He is similarly skilled and economical in his depiction of the novel’s locations, such as the:

Solid, old-fashioned meeting-places . . . unchanged for a hundred years – heavy and ornate mahogany, plush-upholstered [with] great massive plated monogrammed ashtrays. Places where hobbly old waiters brought quiet elderly gentlemen games of dominoes or chess. No billiard tables, but music at night made by a trio of elderly flatbreasted virgins in dowdy black velvet . . . where you got coffee in heavy scratched little pots, and a glass of water with it.

While Van der Valk – like their elderly habitués – might wish to linger in such places, this is a detective novel and there remains a case to be solved. Thus, with around forty pages to go, Van der Valk organises his minions into a surveillance squad. As in Double Barrel, there is a certain irony in placing characters so obsessed with appearance and comme il faut under observation – it is only what they already do to each other. Even now, however, Van der Valk’s efforts at actual police work seem half-hearted (he would much rather be cosying up to a suspect with a glass of wine). When one of his underlings asks him what they are looking for, he replies wearily, ‘Nobody knows.’

Van der Valk tasks himself with tailing the Dickie Six. It is an easy task because for days the painter walks around absorbed in his own thoughts, observing his surroundings, ‘storing himself up to the brim, soaking himself to saturation.’

Later on [Six] would distil, but first came the process of fermentation, during which impurities and irrelevances scummed up and heaved and turned into the thick crust of rubbish that the winegrowers all ‘the hat’, while the sediment sank, and the turbid, unattractive liquid clarified, and the sugar grew wings as it turned into alcohol. The analogy amused Van der Valk.

Of course it does, because it is an analogy not just between painting and winemaking, but with the process of detective work (and that of writing or reading a detective novel) – the gathering and sifting of irrelevant details before the dénouement rises to the top. Except that in Strike Out Where Not Applicable, as in Freeling’s other novels, it is not the resolution which gives greatest satisfaction, but the process of fermentation.

* * * * *

First published by Victor Gollancz, 1967. (Hideous) Penguin edition 1985.

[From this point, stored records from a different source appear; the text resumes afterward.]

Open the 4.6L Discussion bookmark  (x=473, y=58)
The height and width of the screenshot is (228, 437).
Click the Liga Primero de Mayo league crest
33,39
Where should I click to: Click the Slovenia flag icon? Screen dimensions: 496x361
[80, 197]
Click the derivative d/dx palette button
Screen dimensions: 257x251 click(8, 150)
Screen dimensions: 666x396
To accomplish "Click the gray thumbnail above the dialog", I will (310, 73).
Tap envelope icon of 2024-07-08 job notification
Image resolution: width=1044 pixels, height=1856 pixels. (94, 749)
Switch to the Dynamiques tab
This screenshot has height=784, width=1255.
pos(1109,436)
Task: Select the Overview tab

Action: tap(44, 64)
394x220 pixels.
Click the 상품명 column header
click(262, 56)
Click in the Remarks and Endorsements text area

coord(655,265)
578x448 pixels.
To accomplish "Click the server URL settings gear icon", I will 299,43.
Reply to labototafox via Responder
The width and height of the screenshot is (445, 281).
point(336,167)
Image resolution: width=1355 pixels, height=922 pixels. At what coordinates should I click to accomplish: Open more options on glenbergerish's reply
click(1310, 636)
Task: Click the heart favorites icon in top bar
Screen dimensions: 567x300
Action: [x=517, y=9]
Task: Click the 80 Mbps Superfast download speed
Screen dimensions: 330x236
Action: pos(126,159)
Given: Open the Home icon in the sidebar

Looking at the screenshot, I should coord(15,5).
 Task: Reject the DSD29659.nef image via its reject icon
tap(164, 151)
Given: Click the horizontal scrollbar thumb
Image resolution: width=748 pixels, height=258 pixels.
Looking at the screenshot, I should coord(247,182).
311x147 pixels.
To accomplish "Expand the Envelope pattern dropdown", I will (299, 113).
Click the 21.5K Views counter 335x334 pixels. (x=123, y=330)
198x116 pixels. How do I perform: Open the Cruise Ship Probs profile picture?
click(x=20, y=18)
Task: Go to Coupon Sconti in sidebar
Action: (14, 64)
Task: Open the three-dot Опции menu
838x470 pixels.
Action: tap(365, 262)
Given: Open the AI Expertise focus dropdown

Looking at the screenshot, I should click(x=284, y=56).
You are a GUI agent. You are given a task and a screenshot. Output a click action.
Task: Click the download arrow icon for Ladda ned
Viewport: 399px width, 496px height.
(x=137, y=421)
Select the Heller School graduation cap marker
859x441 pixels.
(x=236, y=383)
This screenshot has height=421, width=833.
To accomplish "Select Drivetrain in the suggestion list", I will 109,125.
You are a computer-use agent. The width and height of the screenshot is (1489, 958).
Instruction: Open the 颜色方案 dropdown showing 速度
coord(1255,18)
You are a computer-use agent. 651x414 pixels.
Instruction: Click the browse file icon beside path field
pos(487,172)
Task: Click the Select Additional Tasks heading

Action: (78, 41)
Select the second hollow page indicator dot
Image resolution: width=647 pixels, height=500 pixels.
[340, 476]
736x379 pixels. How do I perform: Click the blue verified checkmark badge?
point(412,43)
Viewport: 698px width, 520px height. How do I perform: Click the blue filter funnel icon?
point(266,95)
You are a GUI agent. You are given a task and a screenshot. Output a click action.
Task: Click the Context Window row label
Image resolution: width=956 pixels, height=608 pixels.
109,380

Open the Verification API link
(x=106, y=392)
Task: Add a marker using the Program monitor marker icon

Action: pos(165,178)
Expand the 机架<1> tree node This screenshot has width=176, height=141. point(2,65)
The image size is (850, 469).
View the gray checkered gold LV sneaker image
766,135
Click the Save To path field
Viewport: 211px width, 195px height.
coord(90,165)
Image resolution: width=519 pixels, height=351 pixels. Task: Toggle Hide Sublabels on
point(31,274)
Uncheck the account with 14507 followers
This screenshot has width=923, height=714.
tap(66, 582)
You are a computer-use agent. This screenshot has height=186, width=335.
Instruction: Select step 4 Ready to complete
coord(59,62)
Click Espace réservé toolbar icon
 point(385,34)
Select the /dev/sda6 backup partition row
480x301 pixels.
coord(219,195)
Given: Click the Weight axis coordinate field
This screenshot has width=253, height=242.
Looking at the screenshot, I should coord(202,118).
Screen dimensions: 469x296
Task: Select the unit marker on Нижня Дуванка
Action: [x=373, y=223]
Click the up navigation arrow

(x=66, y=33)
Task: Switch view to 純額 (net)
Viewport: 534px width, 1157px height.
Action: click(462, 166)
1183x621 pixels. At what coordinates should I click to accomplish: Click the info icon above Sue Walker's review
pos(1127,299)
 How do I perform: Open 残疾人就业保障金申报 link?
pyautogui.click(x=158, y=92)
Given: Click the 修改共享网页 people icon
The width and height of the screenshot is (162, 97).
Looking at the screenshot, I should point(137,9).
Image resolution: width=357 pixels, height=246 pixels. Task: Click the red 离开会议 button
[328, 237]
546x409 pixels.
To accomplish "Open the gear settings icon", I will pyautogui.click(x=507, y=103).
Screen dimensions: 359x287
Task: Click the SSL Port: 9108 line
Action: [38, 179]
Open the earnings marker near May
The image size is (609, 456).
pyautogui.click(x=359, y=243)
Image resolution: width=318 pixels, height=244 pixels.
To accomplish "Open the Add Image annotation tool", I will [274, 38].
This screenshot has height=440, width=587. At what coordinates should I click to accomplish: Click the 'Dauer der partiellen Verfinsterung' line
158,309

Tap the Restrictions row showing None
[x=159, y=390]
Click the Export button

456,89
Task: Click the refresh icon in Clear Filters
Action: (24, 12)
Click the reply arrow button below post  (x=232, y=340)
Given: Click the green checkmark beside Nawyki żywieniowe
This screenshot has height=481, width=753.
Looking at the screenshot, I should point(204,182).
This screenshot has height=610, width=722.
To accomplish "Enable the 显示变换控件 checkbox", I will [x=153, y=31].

© Graeme Macrae Burnet 2015

Double Barrel / Nicolas Freeling

Double BarrelVan der Valk is dispatched to the small town of Zwinderen in the north-east of Holland, where a series of poison pen letters have been sent to residents and two women have committed suicide. The local police are (of course) baffled.

Freeling’s Amsterdam inspector is a close cousin of Simenon’s Maigret. Both detectives like to take a sideways approach to the crimes they are investigating; they are more likely to drink a beer with a suspect than grill him in a cell. Van der Valk is sardonic and provocative; self-deprecating and aware of his own limitations – a self-confessed ‘clot in a ready-made suit’, except that he isn’t. Far more than Maigret, he is analytical, prone to bouts of abstract thinking. In this, the fourth Van der Valk novel, Freeling switches to the first person and this gives him free rein to the reflect the cerebral aspect of his detective’s nature.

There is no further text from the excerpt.